SavoirFaire's avatar

@Paradox25 The common mantra where? Not here. And scientific evidence from psychology and anthropology suggests that if women are more likely to be with a less attractive man than vice versa, it is because men place a higher premium on looks when choosing among potential partners. This is not to say that women do not value physical attractiveness in a partner, only that they are statistically more willing to trade it for other features than men are.

The work of John Marshall Townsend is an excellent entry point into this area of research if you are interested.

Dutchess_III's avatar

@Paradox25 Society values women’s looks etc. Women themselves tend to value personality, or maybe money before looks, in a man.

JLeslie's avatar

@paradox Actually, what I have read is men and women usually couple up with people of similar attractiveness, but there are exceptions of course.
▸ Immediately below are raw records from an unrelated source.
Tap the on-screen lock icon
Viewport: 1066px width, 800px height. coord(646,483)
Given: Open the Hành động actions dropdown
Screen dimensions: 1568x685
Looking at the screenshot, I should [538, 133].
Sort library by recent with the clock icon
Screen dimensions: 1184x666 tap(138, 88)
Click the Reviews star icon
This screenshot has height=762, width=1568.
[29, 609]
Women do tend to look for security, which translates to stable income, and things like sense of humor, in men. Men often do put a lot of value on looks.
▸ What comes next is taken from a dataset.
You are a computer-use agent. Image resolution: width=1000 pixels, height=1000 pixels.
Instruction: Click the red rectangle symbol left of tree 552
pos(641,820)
I think women still are like trophies to some extent. If your wife is beautiful it is something a man takes pride in and feels somewhat of an accomplishment. Women can still in society take some credit for her husband’s success in his career. Saying all that, I think the majority of people when they consider marriage are looking more or less at the entire package of personality and looks. Age matters from what I have observed. Younger people tend to focus more on looks.

Paradox25's avatar

@JLeslie Men are only doing what they’re expected to. Even in today’s modernized western world the roles men should play still seem mixed. Both sexes need to rewrite what they expect of the other, it can’t just be one way.

Dutchess_III's avatar

It’s slowly changing, @Paradox25. Nowadays men claim to value intelligence as well as physical looks. Wasn’t that way 20 years ago.

JLeslie's avatar

My husband does not like stupid women. I haven’t worked in a few years and I think that has had a negative impact on how he views me.

Dutchess_III's avatar

Same here @JLeslie. It also causes me to view myself negatively. But I have a lead on a legal secretary position that will start in August, when the current secretary goes back to school.